The company said Thursday that the plan is both meant as a reward for researchers who have been contributing bugs to the project already, and as a way to encourage other researchers to find security flaws in Chromium. Google said it will pay a base bounty of $500 for most bugs contributed, but may raise the payment to $1337 for bugs that are “particularly severe or particularly clever.” The program is modeled after one started some time ago by Mozilla, which also pays $500 bounties.
Not every bug found in Chromium will qualify for the bounty. Google is looking for flaws in the Stable, Dev and Beta channels of the Chromium codebase, and said that the company will not pay for bugs that are disclosed publicly before they’re disclosed to the Chromium developers. However, the company will pay for bugs that are disclosed publicly after they’ve been fixed in Chromium.
In addition to paying for bugs in Chromium and Chrome, Google said it may buy bugs discovered in plug-ins and components.
“In addition, bugs in plugins that are part of the Chromium project and
shipped with Google Chrome by default (e.g. Google Gears) may be
eligible. Bugs in third-party plugins and extensions are ineligible,” the company said.

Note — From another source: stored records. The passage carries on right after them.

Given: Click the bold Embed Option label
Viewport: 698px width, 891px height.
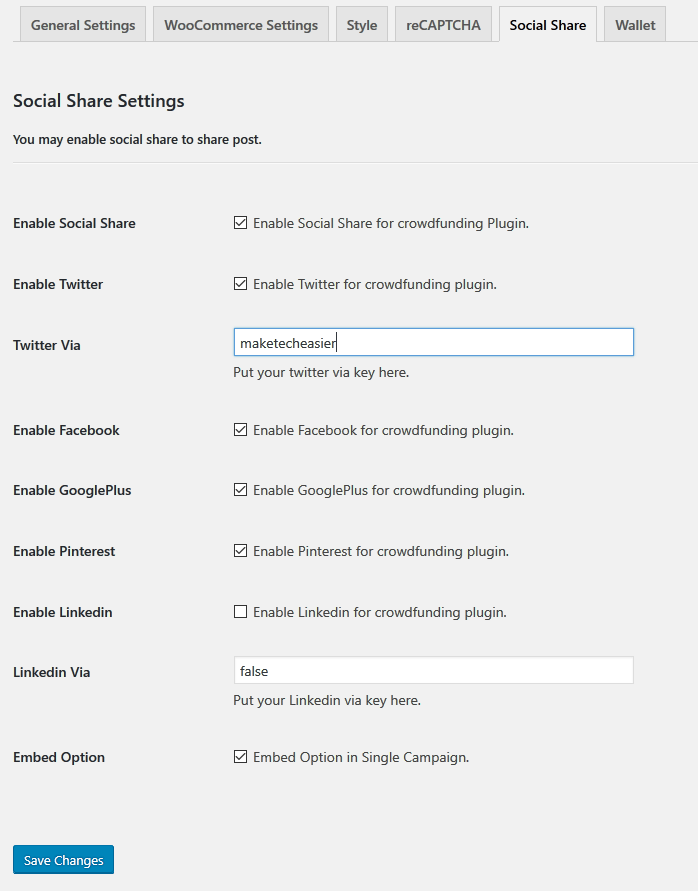Looking at the screenshot, I should 58,757.
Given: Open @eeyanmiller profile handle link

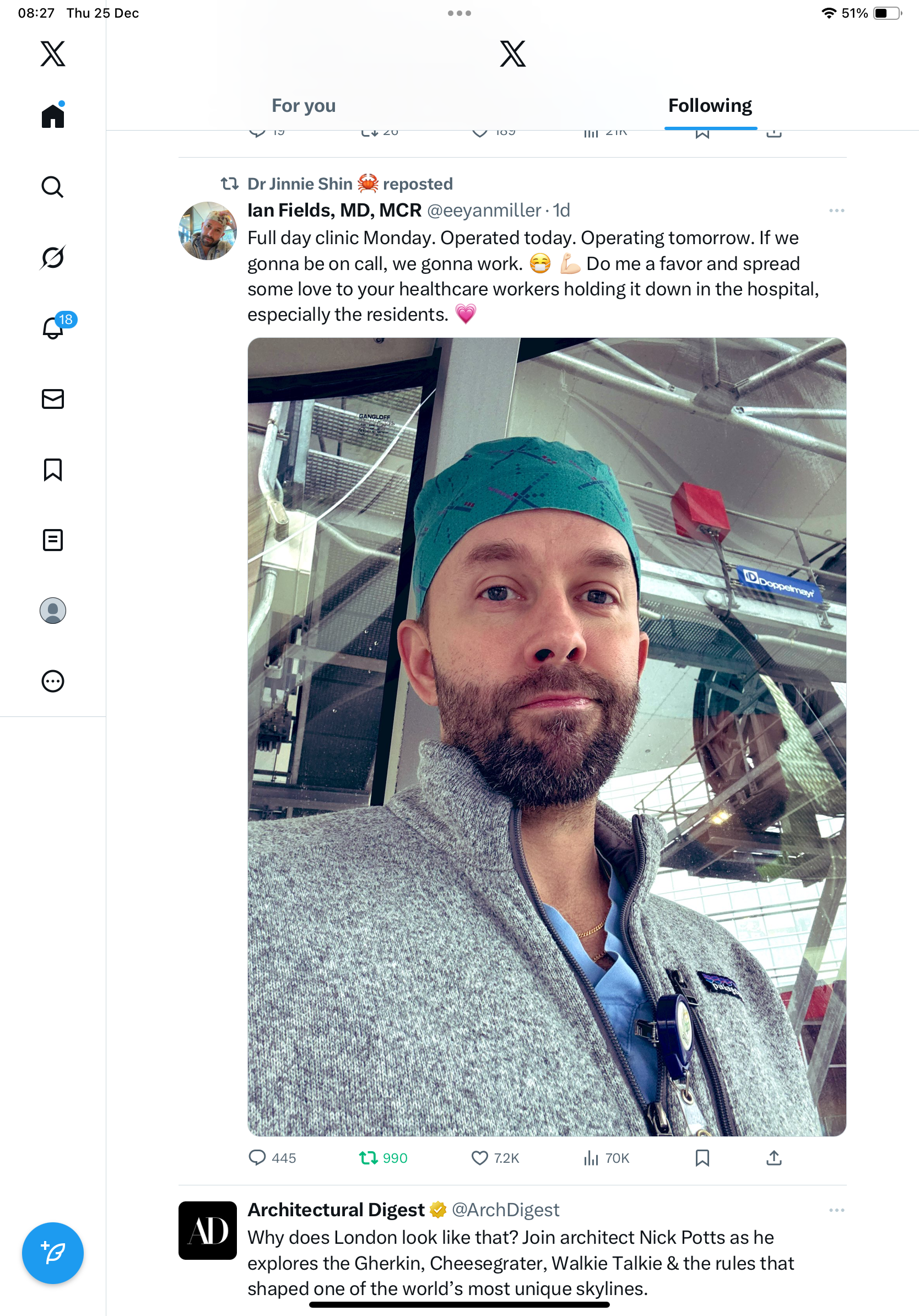Looking at the screenshot, I should click(484, 211).
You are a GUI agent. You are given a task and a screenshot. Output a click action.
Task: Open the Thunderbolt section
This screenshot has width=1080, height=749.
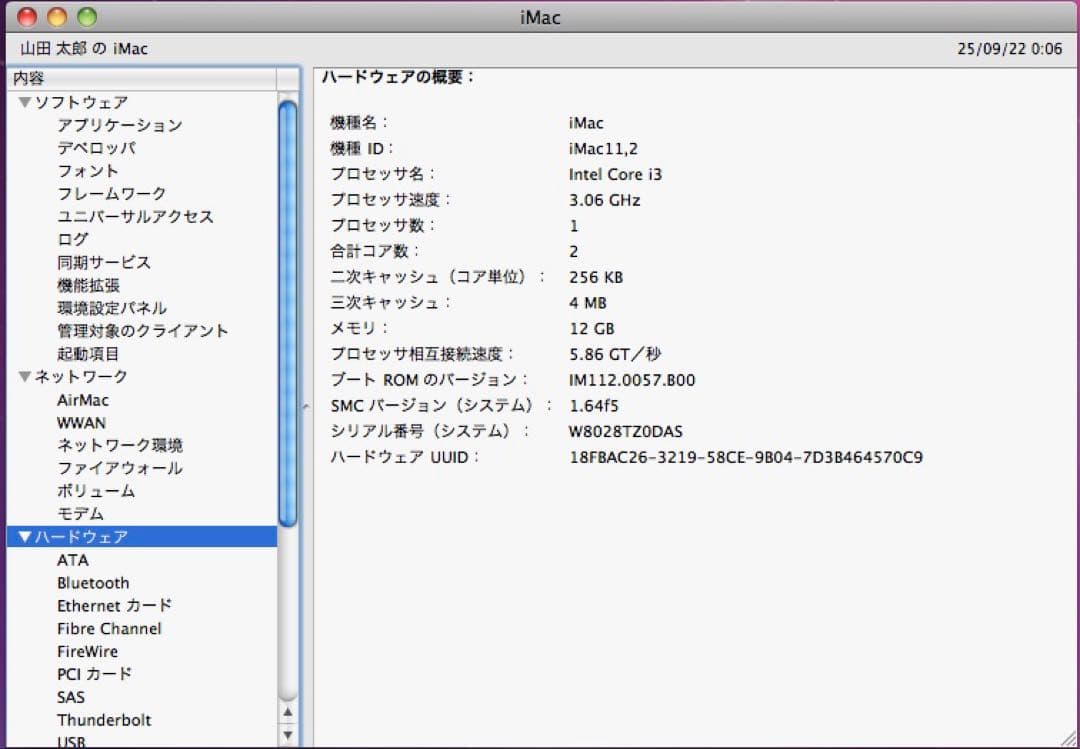pos(104,719)
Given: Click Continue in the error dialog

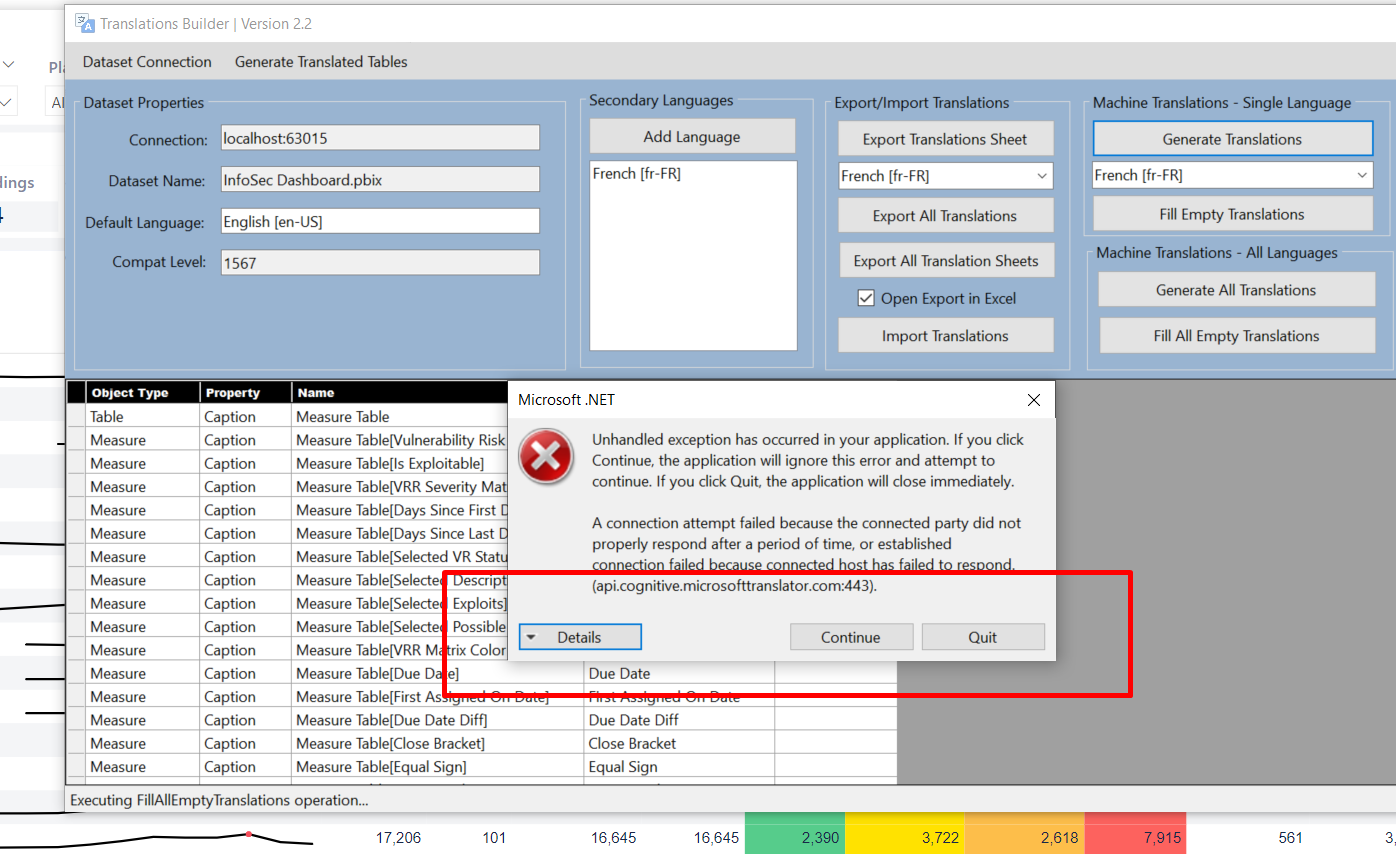Looking at the screenshot, I should pos(851,637).
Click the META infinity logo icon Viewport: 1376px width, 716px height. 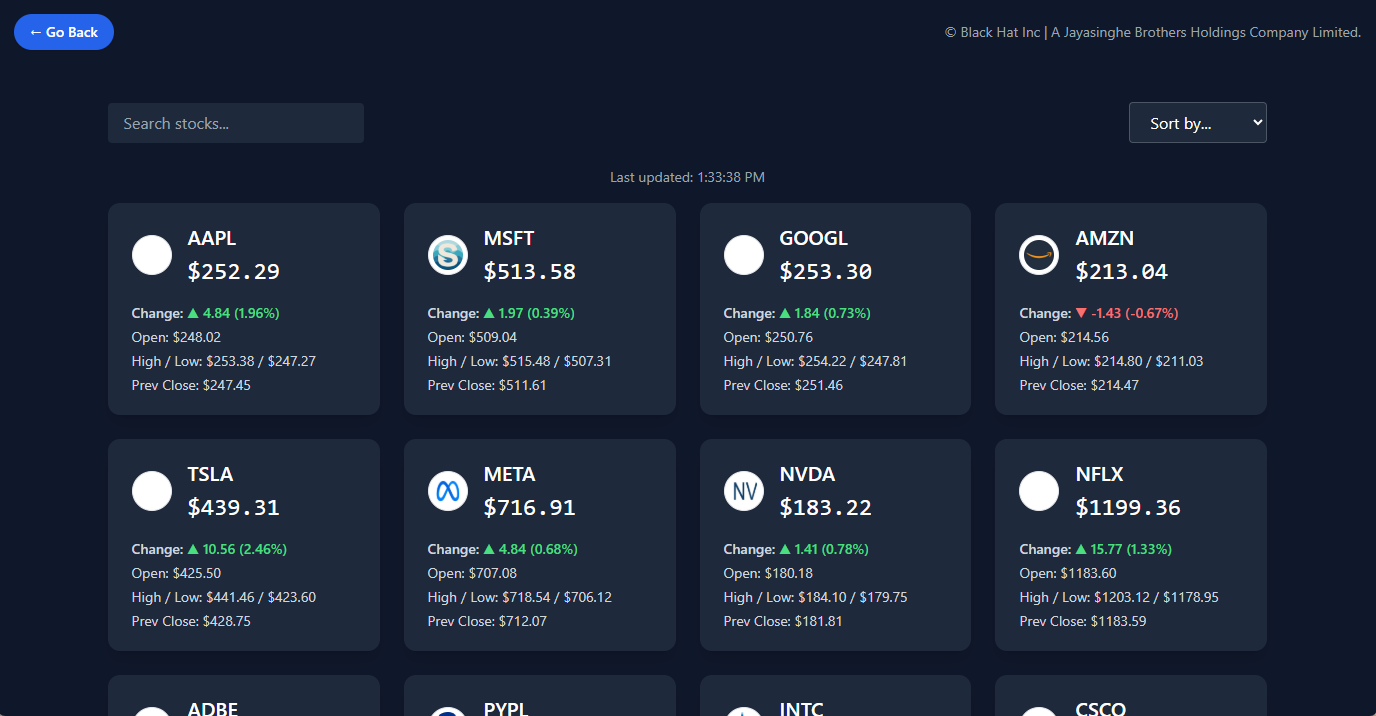(448, 491)
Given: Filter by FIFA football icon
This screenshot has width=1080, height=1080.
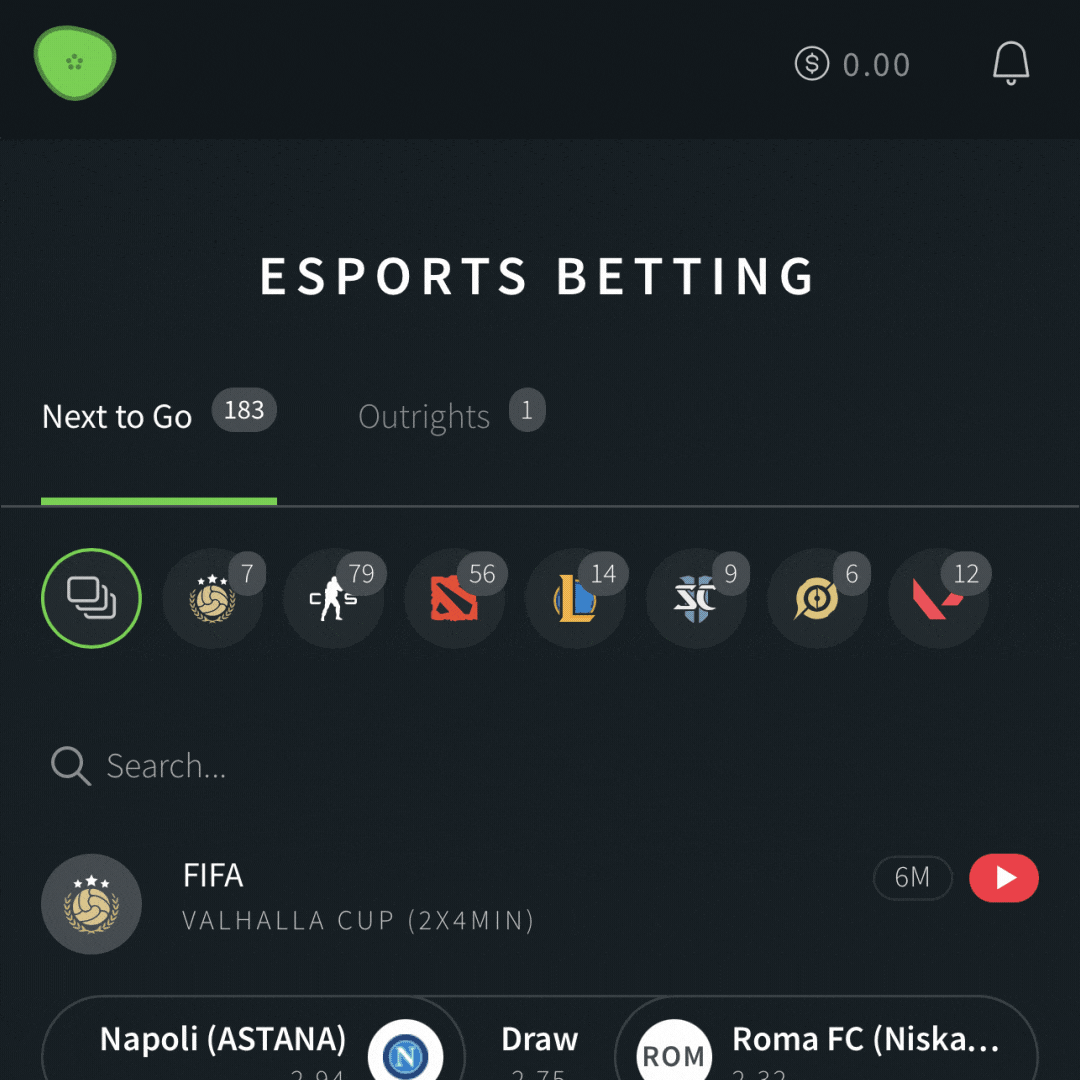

Other organizations have been buying vulnerabilities privately for several years now, most notably the Zero Day Initiative from Tipping Point, and VeriSign’s iDefense Labs unit. Those companies pay far more than $500 for vulnerabilities, and researchers say that private organizations, such as government agencies, routinely pay tens of thousands of dollars for critical remotely exploitable bugs in popular software.